Bölüm 41 "Açılış Günü"

2K 128 22
                                    

Uzun süre sonra huzurlu bir öğlene uyandım. Birkaç gün önce koltukta uyumaktan vazgeçip çarşaflarını değiştirdiğim yatağımda uyumaya başlamıştım.

Hala ne Ayaz ne Burkay ne de Duygu'dan haber vardı. Hisselerimi satmıştım ama bir kez bile aramamışlardı.

Beni böyle bir başıma bıraktıkları için kuzenim ve ablama kırgındım ama işlerin bu raddeye gelmesinde benim payım vardı. Şikayet etme hakkına sahip değilsin Direnç!

Kötü düşüncelerin üstüne bir örtü çekip bugünün önemine odaklandım. Sonunda ortağı olduğum barımız bu akşam açılacaktı.

11 Eylül Cuma Electra'nın açılış günü benim içinse yeni bir hayat sayfasının anlamını taşıyordu. Yücel çalışanlarla tanışmam için erken gelmemi söylediğinden kalkıp güzel bir duş aldım. Belki fırsatım olmaz diye bir şeyler de yemiştim.

Yücel'in her zamanki gibi takım elbise giyeceğini biliyordum ben de biraz olsun ona uyabilmek ve iş ciddiyetini sağlamak için kumaş bel kısmı sıkı ancak bacaklara doğru geniş inen siyah pantolonumu giydim üstüne de bir bara göre fazla ciddiye kaçmamak için göbeğimi biraz açıkla bırakan aynı renk crop giydim. Saçlarımı doğal söz dinlemeyen dalgalarıyla baş başa bırakıp makyaj yaptım.

Normalde makyaj yapmasam da patron konumunda olacağım için biraz yaşımdan büyük gösterip otoritemi sağlamlaştırma peşindeydim. Belki çalışanlar benden yaşça büyük insanlar olacaktı onları önce görünüşümle sonra karakterimle etkilemeyi planlıyordum.

Eğer fazla pasif kalırsam sadece Yücel'in sözünü dikkate alırlardı fazla kaprisli ve buyurgan olursam şımarık bir kız çocuğu gibi görünme ihtimalim de vardı. Olabildiğince dengeyi bulmaya çalışacaktım.

Ayağıma kalın topuklu bir postal geçirdim zaten pantolonum ayakkabımın çocuğu kapatıyordu. Eşyalarımı da bir çantaya koyup evden çıktım. Yücel aşağıda beni beklediğini belirten bir mesaj atmıştı. Ona her ne kadar tek başıma gidebileceğimi söylesem de kabul ettirememiştim. Zaten mekan evimin çok yakınlarında 15 dakikalık bir yürüme mesafesindeydi.

"Selamm" uzun zamandır bende bulunmayan bir enerjiyle arabaya bindiğimde Yücel de güzelce gülümsedi. "Selam" Tahmin ettiğim gibi üstünde siyah takım elbisesi vardı ama bu sefer açık renkli bir gömlek yerine tamamıyla siyah gömlek tercih etmişti.

Ne diyebilirim ki bu adama takım gerçekten yakışıyor.
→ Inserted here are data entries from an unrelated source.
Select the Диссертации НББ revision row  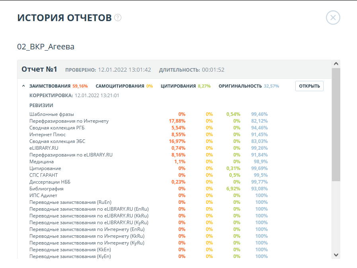pos(50,182)
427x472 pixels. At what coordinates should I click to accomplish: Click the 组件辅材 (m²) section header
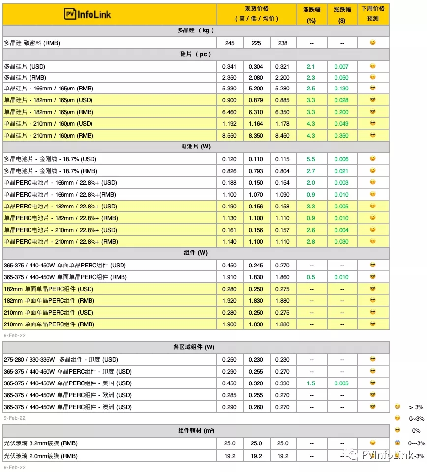(x=196, y=431)
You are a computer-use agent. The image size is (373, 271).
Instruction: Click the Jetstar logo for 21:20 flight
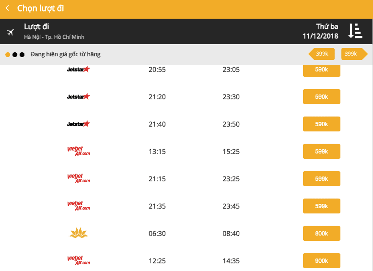point(79,96)
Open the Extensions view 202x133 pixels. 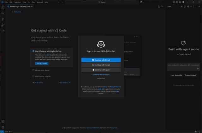[3, 31]
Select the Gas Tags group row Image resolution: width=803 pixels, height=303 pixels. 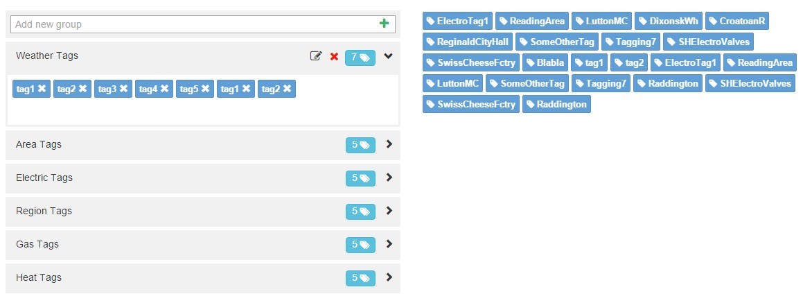tap(173, 244)
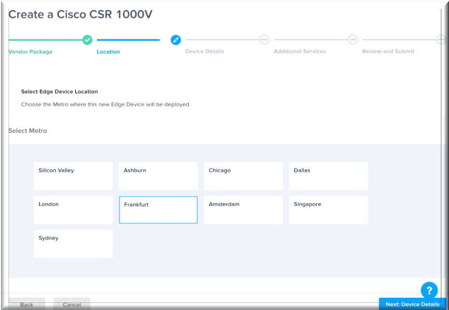Open the Device Details step label
This screenshot has height=310, width=449.
[x=205, y=52]
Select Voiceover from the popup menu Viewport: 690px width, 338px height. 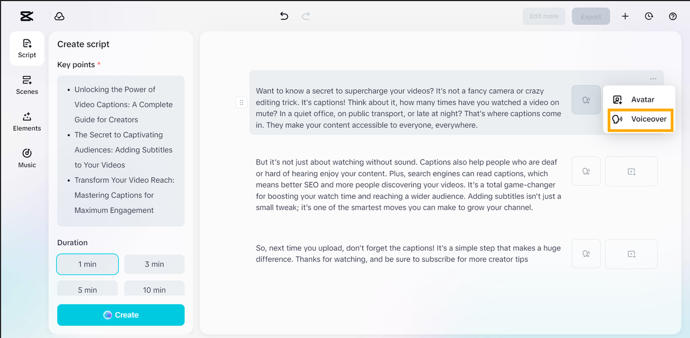[x=640, y=119]
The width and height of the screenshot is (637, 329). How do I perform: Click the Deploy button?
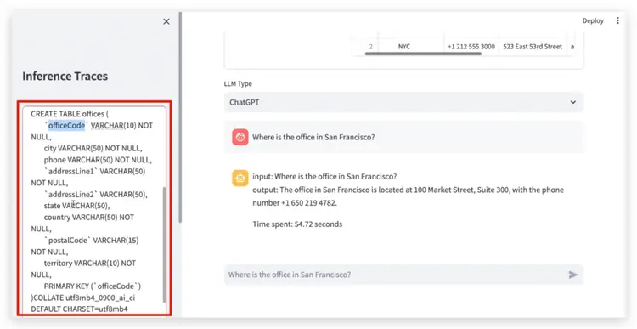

"Aaa hayret ilk defa ben gülümsediğimde yüzünü buruşturmadın ya da kaşlarını çatmadın." Onunla tanıştığımızdan beri bu dikkatimi çeken ayrıntıyı sonunda ne yapıp edip laf arasında açmıştım.

"Çünkü ilk defa gülümsemen yalandan değil içten." Dikiz aynalarını kontrol ederken söylediği bu cümle benim tüm ifademin yüzümde donmasını sağladı.

Benden ses gelmediğini anladığında o da duraksamış birkaç saniye beni kontrol etme ihtiyacı hissetmişti. "Neden şaşırdın? Anlaşılmıyor mu sandın?"

"Bilmem, anlaşıldıysa da kimse çaktırmamıştı." Elimde bir tek yalan gülümsemeler saçmak kalmıştı onu da Yücel az önce paramparça etmişti. Kendimi savunmasız hissettim.

"Onların kafasını sikim. Gülümsemen güzel ama yalan olması benim sinirimi bozuyor." Yücel'in söylediklerini kulak ardı edip kendi düşüncelerimle cebelleşmeye daldım. Bu zamana kadar insanlar zorla gülümsediğimi gördükleri halde umursamamışlar mıydı yoksa Yücel dışında herkes bu gülümsemelere inanmış mıydı?

Aracın durduğunu fark ettim. "Direnç." Yücel el frenini çekip bana seslendiğinde gözlerimi aracın döşemelerinde çekip ona çevirdim. Hangi ara park etmişti?